The purpose of this PR is to sort data while it is written to speed up selective read queries in the future.

This uses the pre-existing DuckDB SET SORTED BY syntax (from here duckdb/duckdb#16714) to sort data when it is compacted or inlined data is flushed. For example,

ALTER TABLE ducklake.my_table SET SORTED BY (sort_key_1 ASC, sort_key_2 DESC);

Then when either ducklake_merge_adjacent_files or ducklake_flush_inlined_data are called, those operations will sort the data prior to writing it out as parquet.

New Tables in DuckLake Spec

This adds 2 new tables to the DuckLake spec: ducklake_sort_info and ducklake_sort_expression.
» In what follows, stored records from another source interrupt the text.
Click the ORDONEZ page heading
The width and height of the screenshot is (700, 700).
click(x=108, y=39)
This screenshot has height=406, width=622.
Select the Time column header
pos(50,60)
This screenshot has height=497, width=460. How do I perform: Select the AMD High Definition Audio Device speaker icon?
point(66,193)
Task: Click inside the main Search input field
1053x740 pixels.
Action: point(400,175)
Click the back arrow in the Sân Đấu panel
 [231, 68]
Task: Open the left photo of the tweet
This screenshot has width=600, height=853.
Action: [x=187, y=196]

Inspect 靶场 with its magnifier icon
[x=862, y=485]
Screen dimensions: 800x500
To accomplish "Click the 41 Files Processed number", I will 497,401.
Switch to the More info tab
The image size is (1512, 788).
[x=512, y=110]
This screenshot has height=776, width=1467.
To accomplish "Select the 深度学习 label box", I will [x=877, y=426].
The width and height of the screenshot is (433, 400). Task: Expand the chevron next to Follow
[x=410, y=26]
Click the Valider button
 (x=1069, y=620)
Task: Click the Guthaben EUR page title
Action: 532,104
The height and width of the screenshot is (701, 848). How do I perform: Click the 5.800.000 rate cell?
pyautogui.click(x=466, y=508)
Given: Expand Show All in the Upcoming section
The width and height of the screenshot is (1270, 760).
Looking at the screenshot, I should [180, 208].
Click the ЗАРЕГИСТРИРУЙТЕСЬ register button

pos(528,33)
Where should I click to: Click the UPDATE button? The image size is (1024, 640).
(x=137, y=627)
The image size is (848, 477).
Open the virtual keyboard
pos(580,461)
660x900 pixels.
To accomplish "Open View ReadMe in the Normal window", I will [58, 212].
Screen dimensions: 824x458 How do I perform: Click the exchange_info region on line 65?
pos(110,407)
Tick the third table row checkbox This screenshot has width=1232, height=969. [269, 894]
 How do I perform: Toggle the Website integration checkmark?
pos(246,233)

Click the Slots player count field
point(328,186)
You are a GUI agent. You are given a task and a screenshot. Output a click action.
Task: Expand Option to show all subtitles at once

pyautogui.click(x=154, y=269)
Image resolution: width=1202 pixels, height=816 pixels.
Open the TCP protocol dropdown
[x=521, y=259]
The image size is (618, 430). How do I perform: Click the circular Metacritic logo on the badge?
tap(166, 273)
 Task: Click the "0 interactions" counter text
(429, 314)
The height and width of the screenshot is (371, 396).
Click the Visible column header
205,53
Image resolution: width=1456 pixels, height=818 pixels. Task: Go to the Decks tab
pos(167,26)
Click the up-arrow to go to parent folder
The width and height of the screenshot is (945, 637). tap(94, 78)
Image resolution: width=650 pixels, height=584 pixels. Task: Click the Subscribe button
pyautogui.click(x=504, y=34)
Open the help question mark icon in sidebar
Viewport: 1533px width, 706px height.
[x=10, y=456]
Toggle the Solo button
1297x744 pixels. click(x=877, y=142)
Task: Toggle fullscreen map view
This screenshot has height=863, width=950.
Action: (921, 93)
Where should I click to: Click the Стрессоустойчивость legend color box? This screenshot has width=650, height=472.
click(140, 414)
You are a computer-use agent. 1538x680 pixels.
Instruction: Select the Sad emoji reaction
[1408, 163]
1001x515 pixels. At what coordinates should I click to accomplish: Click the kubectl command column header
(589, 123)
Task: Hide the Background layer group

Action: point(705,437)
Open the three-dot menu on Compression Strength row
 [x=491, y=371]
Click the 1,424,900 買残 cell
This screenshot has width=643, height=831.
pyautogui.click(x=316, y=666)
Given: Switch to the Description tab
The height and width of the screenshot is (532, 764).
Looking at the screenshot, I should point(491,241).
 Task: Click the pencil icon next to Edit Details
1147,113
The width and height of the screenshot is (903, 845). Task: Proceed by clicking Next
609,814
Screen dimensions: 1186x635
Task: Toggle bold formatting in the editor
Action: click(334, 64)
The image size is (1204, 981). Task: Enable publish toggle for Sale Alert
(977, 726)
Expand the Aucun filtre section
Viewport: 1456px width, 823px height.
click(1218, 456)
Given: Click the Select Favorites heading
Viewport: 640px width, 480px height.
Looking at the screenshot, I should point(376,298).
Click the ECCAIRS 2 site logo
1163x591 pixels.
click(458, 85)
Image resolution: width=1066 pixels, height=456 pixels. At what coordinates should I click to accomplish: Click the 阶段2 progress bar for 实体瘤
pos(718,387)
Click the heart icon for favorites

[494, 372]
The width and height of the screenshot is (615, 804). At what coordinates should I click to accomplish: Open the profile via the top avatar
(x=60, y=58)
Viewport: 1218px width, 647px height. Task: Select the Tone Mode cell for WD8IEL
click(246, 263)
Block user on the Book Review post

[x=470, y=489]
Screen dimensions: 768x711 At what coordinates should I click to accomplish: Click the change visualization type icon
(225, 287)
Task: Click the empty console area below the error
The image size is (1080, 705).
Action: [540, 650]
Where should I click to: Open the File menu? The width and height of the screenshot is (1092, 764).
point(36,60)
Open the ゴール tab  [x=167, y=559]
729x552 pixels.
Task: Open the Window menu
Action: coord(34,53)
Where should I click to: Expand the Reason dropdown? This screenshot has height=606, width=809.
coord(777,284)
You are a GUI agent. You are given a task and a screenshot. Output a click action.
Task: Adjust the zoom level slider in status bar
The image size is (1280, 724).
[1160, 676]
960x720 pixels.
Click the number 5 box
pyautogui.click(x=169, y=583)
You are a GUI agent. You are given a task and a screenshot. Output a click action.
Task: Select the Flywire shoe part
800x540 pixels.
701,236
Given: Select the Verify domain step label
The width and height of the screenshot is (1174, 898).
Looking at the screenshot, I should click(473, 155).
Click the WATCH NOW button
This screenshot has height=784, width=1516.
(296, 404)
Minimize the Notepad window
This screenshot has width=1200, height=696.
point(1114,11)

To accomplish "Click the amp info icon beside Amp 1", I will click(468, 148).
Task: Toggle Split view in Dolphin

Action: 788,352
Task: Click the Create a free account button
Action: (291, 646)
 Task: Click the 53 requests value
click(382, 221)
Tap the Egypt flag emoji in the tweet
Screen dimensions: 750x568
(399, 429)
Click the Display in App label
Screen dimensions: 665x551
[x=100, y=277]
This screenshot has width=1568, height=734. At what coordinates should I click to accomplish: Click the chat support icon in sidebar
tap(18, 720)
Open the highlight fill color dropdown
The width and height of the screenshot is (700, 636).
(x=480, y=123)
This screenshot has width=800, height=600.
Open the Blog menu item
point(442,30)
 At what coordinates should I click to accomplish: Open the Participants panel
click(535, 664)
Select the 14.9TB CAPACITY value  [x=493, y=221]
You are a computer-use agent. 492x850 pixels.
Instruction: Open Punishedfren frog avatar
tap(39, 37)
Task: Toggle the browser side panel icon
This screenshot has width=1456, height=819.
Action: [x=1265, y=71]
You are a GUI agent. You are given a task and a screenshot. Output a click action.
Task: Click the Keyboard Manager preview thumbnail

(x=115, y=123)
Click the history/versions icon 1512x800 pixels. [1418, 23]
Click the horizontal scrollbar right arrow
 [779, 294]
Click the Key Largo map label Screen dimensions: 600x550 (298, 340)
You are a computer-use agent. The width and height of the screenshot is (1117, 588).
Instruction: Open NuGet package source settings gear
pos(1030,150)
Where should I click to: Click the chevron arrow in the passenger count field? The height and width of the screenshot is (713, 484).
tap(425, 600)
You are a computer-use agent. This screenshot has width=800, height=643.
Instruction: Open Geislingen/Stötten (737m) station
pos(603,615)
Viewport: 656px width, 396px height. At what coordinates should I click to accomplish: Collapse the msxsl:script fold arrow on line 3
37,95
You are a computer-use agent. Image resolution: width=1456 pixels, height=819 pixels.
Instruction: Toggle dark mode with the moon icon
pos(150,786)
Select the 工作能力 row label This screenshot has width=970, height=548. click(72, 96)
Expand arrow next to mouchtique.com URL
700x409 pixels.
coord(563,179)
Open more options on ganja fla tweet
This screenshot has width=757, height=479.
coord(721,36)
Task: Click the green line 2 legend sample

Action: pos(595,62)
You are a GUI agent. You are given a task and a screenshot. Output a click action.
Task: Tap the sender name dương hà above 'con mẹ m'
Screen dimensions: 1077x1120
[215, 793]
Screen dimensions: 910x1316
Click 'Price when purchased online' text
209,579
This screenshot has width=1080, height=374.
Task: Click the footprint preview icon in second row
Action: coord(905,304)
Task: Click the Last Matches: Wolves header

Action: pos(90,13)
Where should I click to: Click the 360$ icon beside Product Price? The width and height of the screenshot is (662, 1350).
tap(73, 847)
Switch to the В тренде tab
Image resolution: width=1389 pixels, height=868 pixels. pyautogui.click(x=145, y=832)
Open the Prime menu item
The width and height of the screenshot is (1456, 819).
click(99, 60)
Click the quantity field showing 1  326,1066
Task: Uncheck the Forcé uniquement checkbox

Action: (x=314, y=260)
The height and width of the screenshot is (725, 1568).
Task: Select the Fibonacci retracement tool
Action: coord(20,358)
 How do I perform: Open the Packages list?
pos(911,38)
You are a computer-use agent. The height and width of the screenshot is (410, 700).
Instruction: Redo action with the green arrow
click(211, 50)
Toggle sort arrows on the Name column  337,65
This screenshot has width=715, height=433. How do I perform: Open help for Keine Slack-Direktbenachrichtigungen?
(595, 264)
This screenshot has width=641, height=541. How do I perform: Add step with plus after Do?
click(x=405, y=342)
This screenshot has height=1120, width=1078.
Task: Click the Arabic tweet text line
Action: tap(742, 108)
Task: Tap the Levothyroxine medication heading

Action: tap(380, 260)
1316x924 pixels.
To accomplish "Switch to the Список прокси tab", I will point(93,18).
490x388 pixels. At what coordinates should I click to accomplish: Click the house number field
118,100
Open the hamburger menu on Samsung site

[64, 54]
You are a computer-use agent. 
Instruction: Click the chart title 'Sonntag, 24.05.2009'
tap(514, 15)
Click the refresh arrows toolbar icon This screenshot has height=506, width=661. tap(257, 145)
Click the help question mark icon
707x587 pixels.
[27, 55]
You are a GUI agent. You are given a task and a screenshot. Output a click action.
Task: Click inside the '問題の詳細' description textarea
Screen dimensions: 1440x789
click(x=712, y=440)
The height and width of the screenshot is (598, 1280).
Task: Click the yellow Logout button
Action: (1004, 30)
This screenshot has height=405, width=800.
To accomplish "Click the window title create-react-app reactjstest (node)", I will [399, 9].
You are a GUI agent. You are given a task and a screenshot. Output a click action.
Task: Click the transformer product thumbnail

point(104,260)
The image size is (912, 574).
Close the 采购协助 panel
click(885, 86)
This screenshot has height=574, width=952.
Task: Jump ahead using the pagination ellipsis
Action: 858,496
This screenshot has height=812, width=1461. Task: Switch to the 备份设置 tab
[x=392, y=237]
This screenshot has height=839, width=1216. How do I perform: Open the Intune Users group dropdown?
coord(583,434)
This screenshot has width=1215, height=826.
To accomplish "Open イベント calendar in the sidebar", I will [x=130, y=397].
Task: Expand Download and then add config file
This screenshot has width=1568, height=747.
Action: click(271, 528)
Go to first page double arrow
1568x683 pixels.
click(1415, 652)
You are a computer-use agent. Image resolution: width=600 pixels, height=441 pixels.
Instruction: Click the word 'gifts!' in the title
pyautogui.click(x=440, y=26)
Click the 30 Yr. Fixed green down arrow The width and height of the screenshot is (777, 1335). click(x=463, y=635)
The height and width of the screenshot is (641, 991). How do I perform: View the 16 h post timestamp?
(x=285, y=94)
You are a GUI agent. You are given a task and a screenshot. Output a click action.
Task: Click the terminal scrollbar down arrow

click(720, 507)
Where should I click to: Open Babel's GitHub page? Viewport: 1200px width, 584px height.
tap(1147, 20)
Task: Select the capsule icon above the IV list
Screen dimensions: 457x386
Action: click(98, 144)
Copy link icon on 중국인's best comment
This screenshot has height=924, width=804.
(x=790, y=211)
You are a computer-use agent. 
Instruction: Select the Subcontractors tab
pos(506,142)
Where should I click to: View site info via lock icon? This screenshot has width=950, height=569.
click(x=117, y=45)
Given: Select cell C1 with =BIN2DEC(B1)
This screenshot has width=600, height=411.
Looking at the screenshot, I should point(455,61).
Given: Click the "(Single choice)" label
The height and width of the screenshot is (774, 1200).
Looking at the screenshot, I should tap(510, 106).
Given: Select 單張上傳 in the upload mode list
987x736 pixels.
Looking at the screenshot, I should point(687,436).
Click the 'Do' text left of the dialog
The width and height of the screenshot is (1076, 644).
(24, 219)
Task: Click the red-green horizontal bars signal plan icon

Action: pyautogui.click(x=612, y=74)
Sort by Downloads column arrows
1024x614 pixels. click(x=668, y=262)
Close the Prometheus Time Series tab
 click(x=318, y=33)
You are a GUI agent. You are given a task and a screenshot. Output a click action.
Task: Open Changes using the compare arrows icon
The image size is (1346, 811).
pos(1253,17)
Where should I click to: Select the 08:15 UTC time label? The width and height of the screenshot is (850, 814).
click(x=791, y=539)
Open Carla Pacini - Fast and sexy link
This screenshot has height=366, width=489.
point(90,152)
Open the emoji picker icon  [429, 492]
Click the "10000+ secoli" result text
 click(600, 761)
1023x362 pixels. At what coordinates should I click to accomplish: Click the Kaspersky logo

ducklake_sort_info keeps a version history of the sort settings for tables over time. It has 1 row per time that a table has a new sort setting applied. (The prior PR used an option for this, but that has been removed based on the feedback).

CREATE TABLE {METADATA_CATALOG}.ducklake_sort_info(
  sort_id BIGINT,
  table_id BIGINT,
  begin_snapshot BIGINT,
  end_snapshot BIGINT
);

ducklake_sort_expression tracks the details of that sort. For each time a new sort setting is applied, this table includes one row for each expression in the order by. (If I order by column3 asc, column42 desc, column64 asc, then there will be 3 rows.)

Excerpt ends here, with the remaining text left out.